Pesquisadores do Amapá encontram poço funerário construído há quase mil anos por povos indígenas

Déborah Araujo
  • As urnas de cerâmica encontradas no poço funerário pertenceram à etnia indígena palikur, que teria habitado a região entre 1.000 e 1.300. (Foto: Divulgação / João Saldanha)
    As urnas de cerâmica encontradas no poço funerário pertenceram à etnia indígena palikur, que teria habitado a região entre 1.000 e 1.300. (Foto: Divulgação / João Saldanha)
    Um litoral povoado e um interior vazio. Esta foi, durante muito tempo, uma concepção de demografia histórica que fez sucesso no país. A arqueologia, entretanto, mostra o contrário: por conta das transformações naturais e das geradas pelo homem, diversas regiões possuem características diferentes das que apresentavam séculos antes. “Muitos locais que hoje são cobertos por florestas, como é o caso da Amazônia, eram habitados por diversas populações, até mais que no litoral”, ressalta o professor de arqueologia Eduardo Góes Neves, da Universidade de São Paulo. Segundo ele, a região possui uma grande diversidade de sítios arqueológicos no que se refere a aterros feitos pelo homem, como também vestígios em cerâmica. “Acho que existe uma correlação entre a diversidade natural na Amazônia e a variabilidade dos povos antigos da região”. Um exemplo disso é o poço funerário localizado próximo à cidade de Macapá (AP) por pesquisadores do Instituto de Pesquisas do Amapá (Iepa).
    O poço encontrado tem uma forma inédita: são várias câmaras mortuárias para sepultamentos simultâneos ao invés de uma câmara separada. Os restos mortais eram sepultados em urnas feitas de cerâmica pertencentes à etnia Palikur, e colocadas nas câmaras. O local teria sido construído por povos indígenas que habitaram a região entre 1.000 e 1.300 da nossa era. “Esse poço está muito distante da área onde geralmente se conhecia sua ocorrência. É a primeira vez que encontramos diversas câmaras laterais onde foram encontradas as urnas”, explica João Darcy de Moura Saldanha, arqueólogo do Iepa e coordenador da pesquisa. A descoberta foi feita em um sítio arqueológico de quatro hectares, em 2010, a cerca de dois quilômetros da comunidade quilombola do Curiaú, na zona norte de Macapá.
    (Foto: Divulgação / João Saldanha)
    (Foto: Divulgação / João Saldanha)
    Para abrir o poço funerário, foram utilizadas máquinas escavadeiras que, controladas pelos arqueólogos, decapam o solo gradualmente até a localização de estruturas. “Com isto temos áreas enormes que são abertas e o número de achados cresce de forma exponencial, aumentando a chance de descobertas inéditas como esta”, ressalta o arqueólogo João Saldanha.

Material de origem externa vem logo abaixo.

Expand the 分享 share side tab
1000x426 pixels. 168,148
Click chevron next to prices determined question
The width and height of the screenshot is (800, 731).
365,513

E esse é só o início das pesquisas na área. “Calculamos, pela dispersão dos materiais arqueológicos, que o poço deve medir 8 mil metros quadrados e só escavamos pouco mais de mil”, acrescenta ele.
    Os vestígios encontrados – materiais cerâmicos e ossos humanos – até agora estão em processo de análise no laboratório de Arqueologia do Iepa, em Macapá.  “Queremos, em parceria com a comunidade do Quilombo do Curiaú, montar uma pequena exposição com os materiais mais representativos, uma forma de dar um retorno com informações da história do território de ocupação no próprio território”, ressalta o arqueólogo. Essa proximidade do sítio arqueológico indígena pré-cabralino como quilombo construído na região no século XIX também é um destaque para a pesquisa, uma vez que “a presença de comunidades quilombolas na região Amazônica ainda é um tema pouco estudado”, observa Eduardo Góes Neves. Uma proximidade entre tradições materiais que, literalmente, é uma das bases do Brasil.